* _Requirement_:
Repeat every record below exactly as it appears.

* _Saved data entries_:
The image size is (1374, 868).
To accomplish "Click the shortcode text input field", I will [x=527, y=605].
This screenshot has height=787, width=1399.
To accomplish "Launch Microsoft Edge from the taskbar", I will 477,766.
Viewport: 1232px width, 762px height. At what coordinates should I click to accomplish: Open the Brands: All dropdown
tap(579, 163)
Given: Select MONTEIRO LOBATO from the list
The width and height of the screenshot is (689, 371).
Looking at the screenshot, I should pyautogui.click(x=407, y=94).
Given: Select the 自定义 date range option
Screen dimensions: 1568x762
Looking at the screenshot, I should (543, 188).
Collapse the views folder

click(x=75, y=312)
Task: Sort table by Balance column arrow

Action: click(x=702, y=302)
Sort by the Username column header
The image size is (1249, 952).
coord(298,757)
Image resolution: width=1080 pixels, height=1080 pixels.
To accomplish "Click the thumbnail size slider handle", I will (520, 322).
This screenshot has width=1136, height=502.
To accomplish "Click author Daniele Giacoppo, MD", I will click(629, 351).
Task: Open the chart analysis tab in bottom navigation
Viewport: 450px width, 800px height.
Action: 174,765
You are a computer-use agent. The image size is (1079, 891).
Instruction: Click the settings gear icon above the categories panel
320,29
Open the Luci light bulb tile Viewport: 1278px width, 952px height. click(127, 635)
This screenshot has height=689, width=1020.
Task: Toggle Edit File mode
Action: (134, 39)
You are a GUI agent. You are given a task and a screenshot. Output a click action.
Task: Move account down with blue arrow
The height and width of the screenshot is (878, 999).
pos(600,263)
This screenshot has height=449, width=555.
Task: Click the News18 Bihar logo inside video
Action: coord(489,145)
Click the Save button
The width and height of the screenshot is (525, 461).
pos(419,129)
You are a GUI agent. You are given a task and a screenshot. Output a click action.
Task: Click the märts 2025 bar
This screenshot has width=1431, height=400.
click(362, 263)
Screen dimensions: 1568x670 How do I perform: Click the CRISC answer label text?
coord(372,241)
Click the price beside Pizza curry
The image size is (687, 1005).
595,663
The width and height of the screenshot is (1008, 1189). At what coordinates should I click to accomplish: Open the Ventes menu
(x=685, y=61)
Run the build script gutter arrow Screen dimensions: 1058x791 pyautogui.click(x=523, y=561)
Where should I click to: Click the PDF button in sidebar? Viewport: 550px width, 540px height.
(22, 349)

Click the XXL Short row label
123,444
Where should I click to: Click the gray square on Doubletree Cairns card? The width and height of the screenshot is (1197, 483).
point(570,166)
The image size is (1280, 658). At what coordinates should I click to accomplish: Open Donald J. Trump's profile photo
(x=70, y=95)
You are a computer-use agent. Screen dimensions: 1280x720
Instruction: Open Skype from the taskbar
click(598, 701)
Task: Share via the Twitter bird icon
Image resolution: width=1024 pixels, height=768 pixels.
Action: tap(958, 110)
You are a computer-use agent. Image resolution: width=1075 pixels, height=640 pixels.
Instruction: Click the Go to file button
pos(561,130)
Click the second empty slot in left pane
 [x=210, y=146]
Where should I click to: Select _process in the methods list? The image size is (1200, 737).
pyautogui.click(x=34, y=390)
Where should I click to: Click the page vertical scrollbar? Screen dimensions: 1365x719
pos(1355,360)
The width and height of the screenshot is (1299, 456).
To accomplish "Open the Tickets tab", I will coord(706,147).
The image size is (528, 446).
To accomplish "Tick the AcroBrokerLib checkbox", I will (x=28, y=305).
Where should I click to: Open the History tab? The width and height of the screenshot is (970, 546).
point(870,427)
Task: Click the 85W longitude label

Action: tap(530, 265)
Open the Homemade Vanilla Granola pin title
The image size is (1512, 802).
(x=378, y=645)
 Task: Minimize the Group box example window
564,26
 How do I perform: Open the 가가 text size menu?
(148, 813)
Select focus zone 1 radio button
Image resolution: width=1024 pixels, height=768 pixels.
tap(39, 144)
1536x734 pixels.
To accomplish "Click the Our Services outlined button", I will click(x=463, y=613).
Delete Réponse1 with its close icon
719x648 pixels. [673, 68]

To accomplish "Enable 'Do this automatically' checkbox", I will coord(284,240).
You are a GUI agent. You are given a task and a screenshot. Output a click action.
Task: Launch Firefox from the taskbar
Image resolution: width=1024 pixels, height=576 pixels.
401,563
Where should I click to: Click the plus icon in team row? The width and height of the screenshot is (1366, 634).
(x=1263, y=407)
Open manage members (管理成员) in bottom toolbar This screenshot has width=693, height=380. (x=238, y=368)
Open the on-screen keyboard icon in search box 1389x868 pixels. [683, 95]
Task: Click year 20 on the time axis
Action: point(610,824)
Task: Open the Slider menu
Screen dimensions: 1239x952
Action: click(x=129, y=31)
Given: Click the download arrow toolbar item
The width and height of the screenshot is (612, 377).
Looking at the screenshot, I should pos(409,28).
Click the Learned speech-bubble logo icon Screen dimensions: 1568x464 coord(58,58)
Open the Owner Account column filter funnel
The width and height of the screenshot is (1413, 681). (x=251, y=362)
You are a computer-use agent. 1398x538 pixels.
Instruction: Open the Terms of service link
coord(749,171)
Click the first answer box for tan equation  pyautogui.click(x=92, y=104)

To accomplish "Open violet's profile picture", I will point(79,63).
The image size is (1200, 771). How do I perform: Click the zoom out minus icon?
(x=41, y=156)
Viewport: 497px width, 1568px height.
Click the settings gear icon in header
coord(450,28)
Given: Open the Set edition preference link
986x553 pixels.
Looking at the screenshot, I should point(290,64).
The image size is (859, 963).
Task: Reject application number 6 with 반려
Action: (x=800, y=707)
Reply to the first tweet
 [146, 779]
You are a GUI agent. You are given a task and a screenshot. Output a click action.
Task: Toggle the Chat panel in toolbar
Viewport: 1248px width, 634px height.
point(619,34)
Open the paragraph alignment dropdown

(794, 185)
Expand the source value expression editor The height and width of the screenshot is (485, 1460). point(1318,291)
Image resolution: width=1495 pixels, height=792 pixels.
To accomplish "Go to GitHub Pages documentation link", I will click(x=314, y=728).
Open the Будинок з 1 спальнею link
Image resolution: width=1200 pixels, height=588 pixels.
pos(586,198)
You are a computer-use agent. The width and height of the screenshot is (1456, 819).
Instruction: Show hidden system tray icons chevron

* _Task response_:
The image size is (1374, 868).
To accomplish "Click the shortcode text input field", I will [x=527, y=605].
This screenshot has height=787, width=1399.
To accomplish "Launch Microsoft Edge from the taskbar", I will 477,766.
Viewport: 1232px width, 762px height. At what coordinates should I click to accomplish: Open the Brands: All dropdown
tap(579, 163)
Given: Select MONTEIRO LOBATO from the list
The width and height of the screenshot is (689, 371).
Looking at the screenshot, I should pyautogui.click(x=407, y=94).
Given: Select the 自定义 date range option
Screen dimensions: 1568x762
Looking at the screenshot, I should (543, 188).
Collapse the views folder

click(x=75, y=312)
Task: Sort table by Balance column arrow

Action: click(x=702, y=302)
Sort by the Username column header
The image size is (1249, 952).
coord(298,757)
Image resolution: width=1080 pixels, height=1080 pixels.
To accomplish "Click the thumbnail size slider handle", I will (520, 322).
This screenshot has width=1136, height=502.
To accomplish "Click author Daniele Giacoppo, MD", I will click(629, 351).
Task: Open the chart analysis tab in bottom navigation
Viewport: 450px width, 800px height.
Action: 174,765
You are a computer-use agent. The image size is (1079, 891).
Instruction: Click the settings gear icon above the categories panel
320,29
Open the Luci light bulb tile Viewport: 1278px width, 952px height. click(127, 635)
This screenshot has height=689, width=1020.
Task: Toggle Edit File mode
Action: (134, 39)
You are a GUI agent. You are given a task and a screenshot. Output a click action.
Task: Move account down with blue arrow
The height and width of the screenshot is (878, 999).
pos(600,263)
This screenshot has height=449, width=555.
Task: Click the News18 Bihar logo inside video
Action: coord(489,145)
Click the Save button
The width and height of the screenshot is (525, 461).
pos(419,129)
You are a GUI agent. You are given a task and a screenshot. Output a click action.
Task: Click the märts 2025 bar
This screenshot has width=1431, height=400.
click(362, 263)
Screen dimensions: 1568x670 How do I perform: Click the CRISC answer label text?
coord(372,241)
Click the price beside Pizza curry
The image size is (687, 1005).
595,663
The width and height of the screenshot is (1008, 1189). At what coordinates should I click to accomplish: Open the Ventes menu
(x=685, y=61)
Run the build script gutter arrow Screen dimensions: 1058x791 pyautogui.click(x=523, y=561)
Where should I click to: Click the PDF button in sidebar? Viewport: 550px width, 540px height.
(22, 349)

Click the XXL Short row label
123,444
Where should I click to: Click the gray square on Doubletree Cairns card? The width and height of the screenshot is (1197, 483).
point(570,166)
The image size is (1280, 658). At what coordinates should I click to accomplish: Open Donald J. Trump's profile photo
(x=70, y=95)
You are a computer-use agent. Screen dimensions: 1280x720
Instruction: Open Skype from the taskbar
click(598, 701)
Task: Share via the Twitter bird icon
Image resolution: width=1024 pixels, height=768 pixels.
Action: tap(958, 110)
You are a computer-use agent. Image resolution: width=1075 pixels, height=640 pixels.
Instruction: Click the Go to file button
pos(561,130)
Click the second empty slot in left pane
 [x=210, y=146]
Where should I click to: Select _process in the methods list? The image size is (1200, 737).
pyautogui.click(x=34, y=390)
Where should I click to: Click the page vertical scrollbar? Screen dimensions: 1365x719
pos(1355,360)
The width and height of the screenshot is (1299, 456).
To accomplish "Open the Tickets tab", I will coord(706,147).
The image size is (528, 446).
To accomplish "Tick the AcroBrokerLib checkbox", I will (x=28, y=305).
Where should I click to: Open the History tab? The width and height of the screenshot is (970, 546).
point(870,427)
Task: Click the 85W longitude label

Action: tap(530, 265)
Open the Homemade Vanilla Granola pin title
The image size is (1512, 802).
(x=378, y=645)
 Task: Minimize the Group box example window
564,26
 How do I perform: Open the 가가 text size menu?
(148, 813)
Select focus zone 1 radio button
Image resolution: width=1024 pixels, height=768 pixels.
tap(39, 144)
1536x734 pixels.
To accomplish "Click the Our Services outlined button", I will click(x=463, y=613).
Delete Réponse1 with its close icon
719x648 pixels. [673, 68]

To accomplish "Enable 'Do this automatically' checkbox", I will coord(284,240).
You are a GUI agent. You are given a task and a screenshot. Output a click action.
Task: Launch Firefox from the taskbar
Image resolution: width=1024 pixels, height=576 pixels.
401,563
Where should I click to: Click the plus icon in team row? The width and height of the screenshot is (1366, 634).
(x=1263, y=407)
Open manage members (管理成员) in bottom toolbar This screenshot has width=693, height=380. (x=238, y=368)
Open the on-screen keyboard icon in search box 1389x868 pixels. [683, 95]
Task: Click year 20 on the time axis
Action: point(610,824)
Task: Open the Slider menu
Screen dimensions: 1239x952
Action: click(x=129, y=31)
Given: Click the download arrow toolbar item
The width and height of the screenshot is (612, 377).
Looking at the screenshot, I should pos(409,28).
Click the Learned speech-bubble logo icon Screen dimensions: 1568x464 coord(58,58)
Open the Owner Account column filter funnel
The width and height of the screenshot is (1413, 681). (x=251, y=362)
You are a computer-use agent. 1398x538 pixels.
Instruction: Open the Terms of service link
coord(749,171)
Click the first answer box for tan equation  pyautogui.click(x=92, y=104)

To accomplish "Open violet's profile picture", I will point(79,63).
The image size is (1200, 771). How do I perform: Click the zoom out minus icon?
(x=41, y=156)
Viewport: 497px width, 1568px height.
Click the settings gear icon in header
coord(450,28)
Given: Open the Set edition preference link
986x553 pixels.
Looking at the screenshot, I should point(290,64).
The image size is (859, 963).
Task: Reject application number 6 with 반려
Action: (x=800, y=707)
Reply to the first tweet
 [146, 779]
You are a GUI agent. You are given a task and a screenshot. Output a click action.
Task: Toggle the Chat panel in toolbar
Viewport: 1248px width, 634px height.
point(619,34)
Open the paragraph alignment dropdown

(794, 185)
Expand the source value expression editor The height and width of the screenshot is (485, 1460). point(1318,291)
Image resolution: width=1495 pixels, height=792 pixels.
To accomplish "Go to GitHub Pages documentation link", I will click(x=314, y=728).
Open the Будинок з 1 спальнею link
Image resolution: width=1200 pixels, height=588 pixels.
pos(586,198)
You are a computer-use agent. The width and height of the screenshot is (1456, 819).
Instruction: Show hidden system tray icons chevron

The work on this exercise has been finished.